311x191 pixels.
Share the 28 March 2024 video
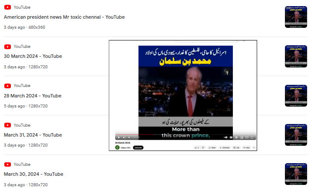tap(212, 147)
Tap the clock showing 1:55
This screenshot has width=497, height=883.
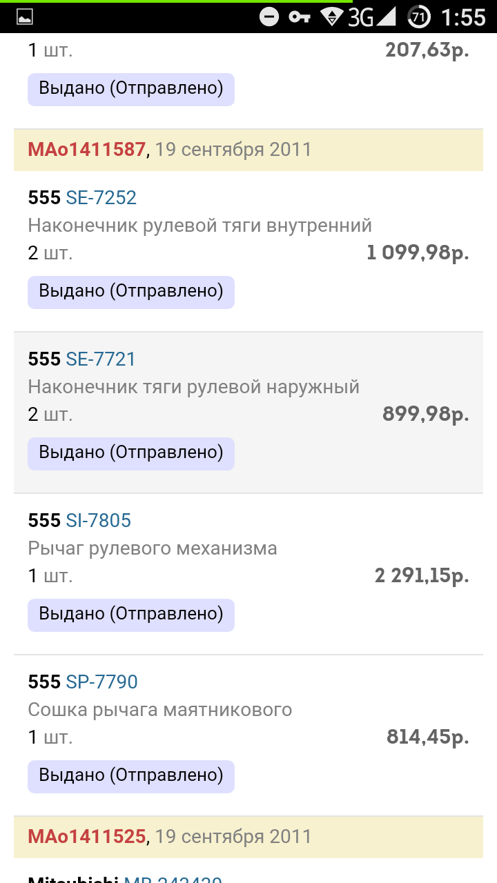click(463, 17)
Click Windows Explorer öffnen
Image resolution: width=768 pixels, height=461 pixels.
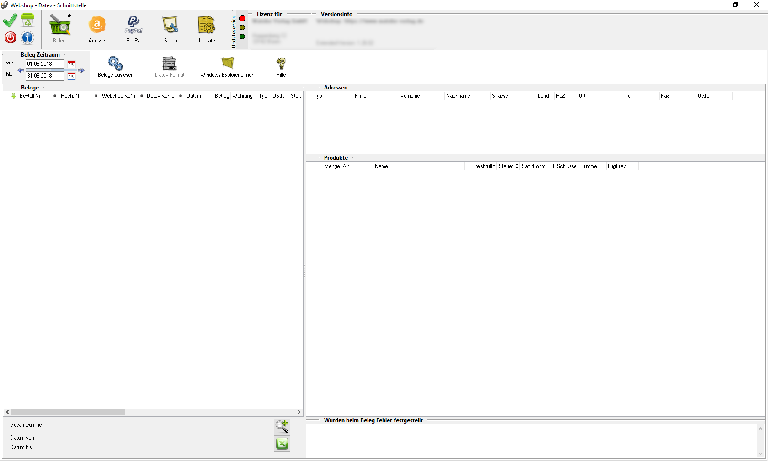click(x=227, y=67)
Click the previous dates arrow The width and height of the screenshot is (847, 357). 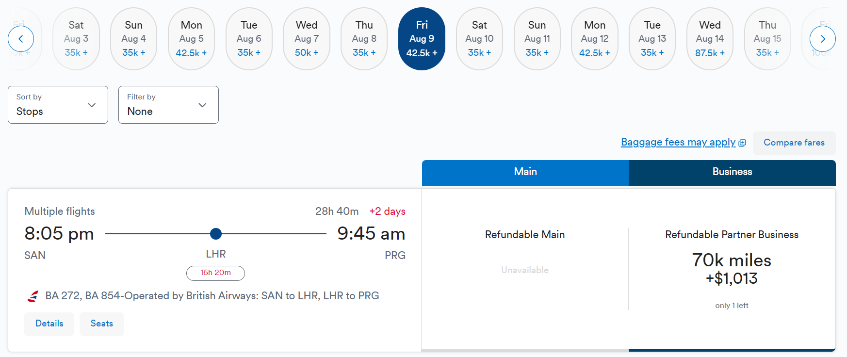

* Instructions to follow
Please retype the records above exactly, but leave out any pictures.

* Task answer
311x191 pixels.
Share the 28 March 2024 video
tap(212, 147)
Tap the clock showing 1:55
This screenshot has width=497, height=883.
click(463, 17)
Click Windows Explorer öffnen
Image resolution: width=768 pixels, height=461 pixels.
click(x=227, y=67)
Click the previous dates arrow The width and height of the screenshot is (847, 357). 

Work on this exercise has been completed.